Para no incinerar más rosas

Los fumadores deberían decidirse este 31 de mayo a dar el primer paso en el abandono de una adicción sumamente peligrosa, y hacer su jornada de 24 horas de abstinencia

Autor:

Ana María Domínguez Cruz

Una rosa en un cenicero es el símbolo que recorre el mundo para ilustrar, metafóricamente, la muerte ocasionada por el tabaco. Echar por tierra esa imagen es el objetivo de quienes aspiran a un mundo mejor y más saludable, por lo que se instituyó, desde 1987, el 31 de mayo como el Día Mundial de la lucha contra el Tabaquismo.

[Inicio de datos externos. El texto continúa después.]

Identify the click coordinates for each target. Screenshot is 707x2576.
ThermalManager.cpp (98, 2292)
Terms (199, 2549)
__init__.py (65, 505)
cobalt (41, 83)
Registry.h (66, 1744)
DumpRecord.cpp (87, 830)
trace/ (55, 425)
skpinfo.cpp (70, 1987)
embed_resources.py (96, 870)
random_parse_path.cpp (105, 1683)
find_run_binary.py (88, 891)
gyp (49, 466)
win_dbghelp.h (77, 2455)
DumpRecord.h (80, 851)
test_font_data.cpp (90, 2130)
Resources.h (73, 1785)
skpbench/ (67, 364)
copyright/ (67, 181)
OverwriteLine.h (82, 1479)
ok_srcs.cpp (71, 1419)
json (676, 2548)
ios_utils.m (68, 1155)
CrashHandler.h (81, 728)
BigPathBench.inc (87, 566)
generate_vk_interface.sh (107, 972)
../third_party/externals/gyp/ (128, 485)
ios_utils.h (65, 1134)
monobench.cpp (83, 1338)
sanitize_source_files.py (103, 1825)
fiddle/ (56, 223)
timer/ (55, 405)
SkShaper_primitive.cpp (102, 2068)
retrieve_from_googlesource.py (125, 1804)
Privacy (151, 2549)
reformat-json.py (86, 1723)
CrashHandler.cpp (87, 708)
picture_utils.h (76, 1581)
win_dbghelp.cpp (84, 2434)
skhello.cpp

Una jornada de 24 horas de abstinencia para los fumadores e intensas campañas de prevención en los diferentes niveles de enseñanza son las propuestas que, anualmente, promueve la Organización Mundial de la Salud (OMS) un día como hoy, con el objetivo de alertar ante el elevado consumo a nivel mundial y los efectos negativos que acarrea para el organismo humano.

Más de cuatro mil sustancias tóxicas contiene el humo de tabaco, entre ellas la nicotina, el monóxido de carbono y el benzopireno, las que aumentan las probabilidades de adicción y consumo de otras drogas más letales y afectan también a los no fumadores cuando están obligados a compartir el local y el ambiente.

En nuestro país el cáncer de pulmón asociado al tabaquismo sigue siendo la localización más frecuente de esta enfermedad, que constituye la segunda causa de muerte, aunque la prevalencia de fumadores en la población mayor de 15 años ha disminuido.

Lo anterior es el resultado de las acciones de promoción y prevención desarrolladas, según reflejó una encuesta realizada el año anterior y hecha llegar a la Agencia de Información Nacional por la doctora Patricia Varona, presidenta de la Sección de Trabajadores en Lucha contra el Tabaquismo, de la Sociedad Cubana de Higiene y Epidemiología.

Trastornos respiratorios y afectaciones en el crecimiento y desarrollo intelectual son algunas de las nefastas consecuencias de este hábito para los niños, que los mayores convierten en fumadores pasivos. Por todo ello el intercambio educativo de especialistas con las familias y los docentes debe ser sistemático.

Los jóvenes, más vulnerables a la adquisición de hábitos dañinos como el tabaquismo, son uno de los sectores en los que debe desarrollarse la labor preventiva con mayor insistencia, enfatizó la doctora, —sobre todo porque el consumo de tabaco puede ser la antesala del consumo de otras sustancias—, junto a las mujeres, quienes en la actualidad ya no se mantienen ajenas a esta «práctica de hombres».

Al menos hoy, una vez al año, dediquemos parte de nuestro tiempo a reflexionar, a actuar y a no incinerar más rosas en un cenicero.